▶ [Data shown]:
= Beginning of Section =

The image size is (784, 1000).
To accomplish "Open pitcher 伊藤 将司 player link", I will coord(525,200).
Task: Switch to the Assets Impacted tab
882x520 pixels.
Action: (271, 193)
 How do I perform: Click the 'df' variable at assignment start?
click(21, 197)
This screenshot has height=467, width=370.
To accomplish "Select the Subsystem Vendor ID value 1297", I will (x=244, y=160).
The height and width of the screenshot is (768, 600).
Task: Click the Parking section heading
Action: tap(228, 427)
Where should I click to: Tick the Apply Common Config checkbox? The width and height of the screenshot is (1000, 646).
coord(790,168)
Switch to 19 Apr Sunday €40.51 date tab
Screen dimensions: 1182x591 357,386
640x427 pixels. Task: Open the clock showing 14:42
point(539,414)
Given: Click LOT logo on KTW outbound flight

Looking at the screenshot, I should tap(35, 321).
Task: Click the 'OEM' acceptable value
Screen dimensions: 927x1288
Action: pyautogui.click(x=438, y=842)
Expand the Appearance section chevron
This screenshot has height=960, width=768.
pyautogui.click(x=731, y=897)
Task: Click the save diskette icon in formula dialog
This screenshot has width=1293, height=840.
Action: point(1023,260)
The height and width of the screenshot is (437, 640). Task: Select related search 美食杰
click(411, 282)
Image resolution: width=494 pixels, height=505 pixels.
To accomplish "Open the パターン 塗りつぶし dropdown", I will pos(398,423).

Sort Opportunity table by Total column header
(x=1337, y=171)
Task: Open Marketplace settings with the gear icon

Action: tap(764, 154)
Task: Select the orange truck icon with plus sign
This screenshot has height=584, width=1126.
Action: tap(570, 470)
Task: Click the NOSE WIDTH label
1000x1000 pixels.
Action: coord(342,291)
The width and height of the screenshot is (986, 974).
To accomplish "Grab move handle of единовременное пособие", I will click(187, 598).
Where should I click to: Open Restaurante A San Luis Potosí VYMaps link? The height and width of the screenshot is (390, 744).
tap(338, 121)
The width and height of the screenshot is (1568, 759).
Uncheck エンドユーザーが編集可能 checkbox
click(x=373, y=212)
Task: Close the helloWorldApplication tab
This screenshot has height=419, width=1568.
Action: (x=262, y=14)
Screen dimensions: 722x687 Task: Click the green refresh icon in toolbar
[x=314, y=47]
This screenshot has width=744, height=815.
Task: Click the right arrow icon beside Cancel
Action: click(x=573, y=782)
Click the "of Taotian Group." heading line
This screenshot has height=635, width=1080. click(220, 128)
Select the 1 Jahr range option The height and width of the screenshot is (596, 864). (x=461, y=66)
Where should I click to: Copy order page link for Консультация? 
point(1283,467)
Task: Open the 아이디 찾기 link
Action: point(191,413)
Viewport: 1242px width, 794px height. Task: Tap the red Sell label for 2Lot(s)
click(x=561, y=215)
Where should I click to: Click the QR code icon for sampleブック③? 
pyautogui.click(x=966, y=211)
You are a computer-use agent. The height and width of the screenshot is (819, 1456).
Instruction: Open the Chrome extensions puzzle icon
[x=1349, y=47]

= End of Section =

▶ [What the exercise asks]:
Lines from the one that contains "Viewport: 1242px width, 794px" through the final line of the entries must be duplicated exactly, and no other lines.

▶ [Result for this exercise]:
Viewport: 1242px width, 794px height. Task: Tap the red Sell label for 2Lot(s)
click(x=561, y=215)
Where should I click to: Click the QR code icon for sampleブック③? 
pyautogui.click(x=966, y=211)
You are a computer-use agent. The height and width of the screenshot is (819, 1456).
Instruction: Open the Chrome extensions puzzle icon
[x=1349, y=47]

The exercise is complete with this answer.